Unveiling the nucleation and evolution of twinned intermetallic nanocrystals for CO-tolerant selective hydrogenation

Revealing the nucleation and dynamic evolution of nanocrystals is of great importance for their application as catalytic materials. For intermetallic nanocrystals, the catalytic performance is closely related to the unique geometrical and electronic structures with ordered atomic arrangements. However, there is a lack of atomic-level understanding of how intermetallic nanocrystals nucleate and the interface structure dynamically evolved under harsh synthesis conditions. Here, we developed a strategy to prepare twinned Pt2Mo intermetallic nanocrystals via regulating the nucleation and growth processes, in which the heating rate and annealing time play principal roles in forming a twinned interface.

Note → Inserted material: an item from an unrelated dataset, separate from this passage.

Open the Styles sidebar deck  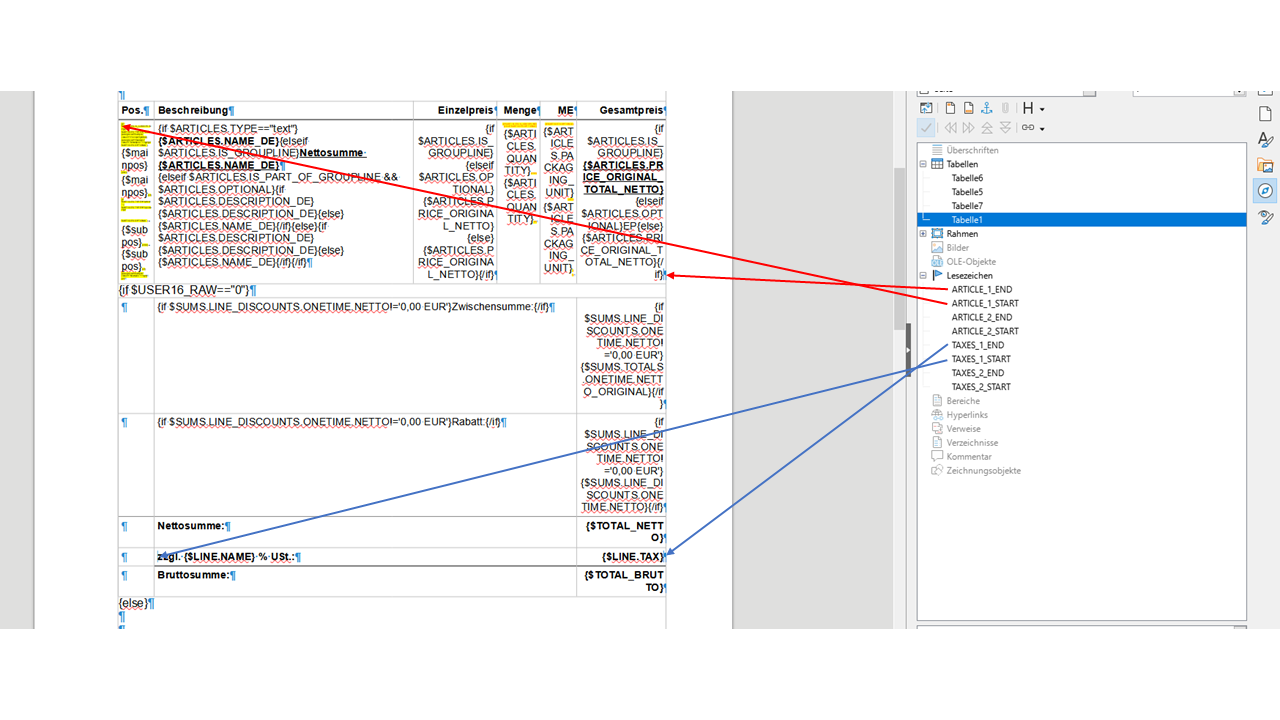(x=1265, y=140)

The results demonstrated that rapid heating rates at the nucleation stage and the short annealing time at 1000 degrees C were favorable for the formation of a twin boundary in Pt2Mo nanocrystals. In situ aberration-corrected scanning transmission electron microscopy unveiled that long-term annealing is unfavorable for twinned nanoparticles due to the melting-assisted transformation of twinned nanoparticles into untwinned Pt2Mo nanoparticles. The twinned Pt2Mo/C constitutes a promising CO tolerant catalyst for the highly selective hydrogenation of nitroarenes. The electron transfer from Mo to Pt increases upon increasing the content of twinned Pt2Mo nanocrystals, thus favoring resistance to a higher concentration of CO. A deep understanding of the dynamic evolution of nanocrystals will help to precisely design the catalyst interface structure down to the atomic level.